= Trecho do texto =
Eu prefiro ser essa poesia ambulante



E então, como falar de uma cidade onde nunca se esteve? Como descrever o sabor de uma comida, as propriedades de um vinho que jamais fora provado? Como saber das dores do parto sem jamais ter parido? Assim compreendo a poesia. Escrever poesia não é meramente o ato de escrever. Escrever qualquer pessoa alfabetizada o faz.

Poesia nada mais é que uma declaração de enfermidade, um atestado de loucura, uma cicatriz. 

Poesia é insanidade consciente. Poesia é um ato de desespero, de alguém que já não aguenta mais sentir aquela pressão interna _e infernal_ de palavras vivas, dos sentimentos endemoniados, borbulhando dentro de si.

= A fazer =
Reproduza fielmente, do texto sobre poesia, tudo de "E então, como" até "loucura, uma cicatriz.".

= Dados fornecidos =
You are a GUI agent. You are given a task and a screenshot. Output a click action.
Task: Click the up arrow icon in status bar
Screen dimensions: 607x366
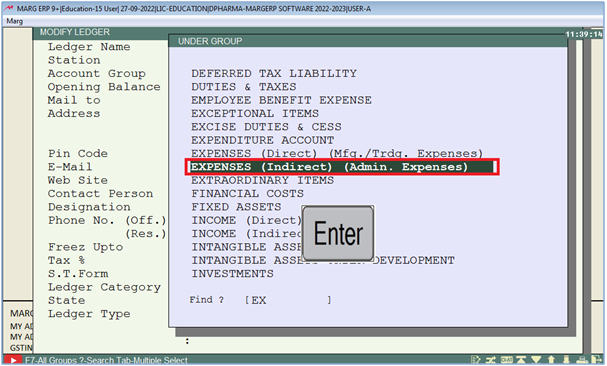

= Resposta correta =
E então, como falar de uma cidade onde nunca se esteve? Como descrever o sabor de uma comida, as propriedades de um vinho que jamais fora provado? Como saber das dores do parto sem jamais ter parido? Assim compreendo a poesia. Escrever poesia não é meramente o ato de escrever. Escrever qualquer pessoa alfabetizada o faz.

Poesia nada mais é que uma declaração de enfermidade, um atestado de loucura, uma cicatriz.